Дядя Егор по пальцам откладывал.

– Ну, набрали! – проворчал Сотин.

– А что?

– Взять Сему с Лукашей да Зинаиду впридачу. Какие из них артельщики? Обуза.

– Ты про них зря. Они не обуза. Что бедны, верно. А они старательны, только на ноги трудно им подняться. Забитые люди. Таким помочь надо.

– Хы, – усмехнулся Ефим, – помочь? Да помочь помочи рознь. Приди ко мне, попроси кусок хлеба, отрежу.

– Больше никак и не поможешь?

– Работать на них, знамо дело, не буду.

Васька, старший сын, убравший уже скотину, все время стоял и прислушивался к разговору. Неожиданно для всех он крикливым голосом, как бы пересилив свою робость перед отцом, посоветовал:

– Тятька, пишись в артель!

Ефим, не ожидая от сына такой прыти, вскинулся на него, хочет что-то ответить, осадить, но Мирон уже подхватил:

– Вот молодец какой сын у тебя! Гляди, сразу понял… А почему? Им жить век, а нам доживать. Умный парень у тебя растет.

Похвала сыну вызвала на лице Ефима улыбку, и он, снисходительно кивнув головой на Ваську, проговорил:

– Газеты вашей начитался.

– В комсомол небось пора ему? – спросил дядя Яков.

Спокойно возразил Ефим:

– Некогда баловаться.

Петьку как кнутом ожгло. Даже лицо перекосилось.

«Баловаться… Ах ты, яка чертова, лохматый бирюк».

Перевел глаза на Алексея, а тот смотрел на него.

«Что, правда? – говорила легкая усмешка. – Вот вам оценка».

– Стало быть, отведут землю до грани! – как вспоминают про зубную боль, вспомнил Ефим.

– Не только до грани, – решительным голосом заявил дядя Егор, – а мы думаем и фондовскую взять. Не все Митеньке пользоваться.

– Работой не осилите.

– Машины выпишем, – как бы между прочим упомянул Алексей.

Пелагея, все время стоявшая у голландки, давно хотела что-то оказать. Наконец, шагнув чуть-чуть вперед и одернув фартук, решилась:

– А Кузьки Бочарова, батюшки, какая баба работница. Вот уж горе. Начнет снопы вязать, а они с загона так и ползут, так и ползут, как живые. Родимы вы мои. Люди к гузовьям ближе пояс-то норовят, а она все к колосьям. Возьмешь сноп в руки, он и не дается. Накладывать начнут на телегу, куда солома, куда пояс.

– Это ничего, тетка Пелагея, – утешал ее Ефимка. – Мы выучим вязать. Вот согласится дядя Ефим к нам в артель вступить, он живо научит, как кому работать. Поставим его самым главным распорядителем…

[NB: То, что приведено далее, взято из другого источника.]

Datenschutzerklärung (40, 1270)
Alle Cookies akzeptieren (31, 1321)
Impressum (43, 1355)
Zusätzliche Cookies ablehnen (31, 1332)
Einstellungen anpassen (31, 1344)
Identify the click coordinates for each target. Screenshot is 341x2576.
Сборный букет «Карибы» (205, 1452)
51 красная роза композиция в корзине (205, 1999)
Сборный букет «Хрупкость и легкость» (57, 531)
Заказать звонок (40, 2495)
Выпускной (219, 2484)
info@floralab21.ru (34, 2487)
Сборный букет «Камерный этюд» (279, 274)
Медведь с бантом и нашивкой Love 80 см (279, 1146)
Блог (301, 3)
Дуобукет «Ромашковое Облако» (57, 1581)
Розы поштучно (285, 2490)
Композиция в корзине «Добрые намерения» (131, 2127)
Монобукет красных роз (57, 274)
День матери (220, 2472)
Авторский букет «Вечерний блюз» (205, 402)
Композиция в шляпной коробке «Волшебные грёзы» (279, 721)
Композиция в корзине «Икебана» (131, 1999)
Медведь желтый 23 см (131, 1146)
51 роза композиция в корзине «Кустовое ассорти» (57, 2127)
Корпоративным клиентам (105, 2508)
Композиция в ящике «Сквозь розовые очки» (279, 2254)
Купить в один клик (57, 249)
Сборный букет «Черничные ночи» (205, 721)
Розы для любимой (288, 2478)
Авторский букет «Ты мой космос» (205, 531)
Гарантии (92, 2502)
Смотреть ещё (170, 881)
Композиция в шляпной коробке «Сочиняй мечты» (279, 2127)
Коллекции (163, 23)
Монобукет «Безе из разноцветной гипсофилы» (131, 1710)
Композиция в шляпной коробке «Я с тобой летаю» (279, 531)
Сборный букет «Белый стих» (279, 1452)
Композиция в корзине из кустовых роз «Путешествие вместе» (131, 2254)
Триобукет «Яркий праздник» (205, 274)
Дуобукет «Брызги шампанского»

– И сразу все разбежитесь, – засмеялся Сотин.

– Не за этим собираемся.

Пелагея перекосила лицо широким зевком:

– О-охо-хо…

Прощаясь, дядя Егор спросил:

– Какое же твое, сват, последнее слово? Да аль нет?

Сотин засмеялся.

– Верно, что, как девку, спрашиваете. То обмозгуй, а то «да аль нет».

– Ну, сват, думай.

Когда вышли от Сотина, Алексей опросил Егора:

– Как, пойдет?

– Землей мы его здорово в сумленье ввели. А мужик – как есть камень.

…Ночь была лунная. Четкие тени залегли от строений. Где-то на дальней улице слышалась гармошка, девичьи песни. Это Петьке напомнило о Наташке.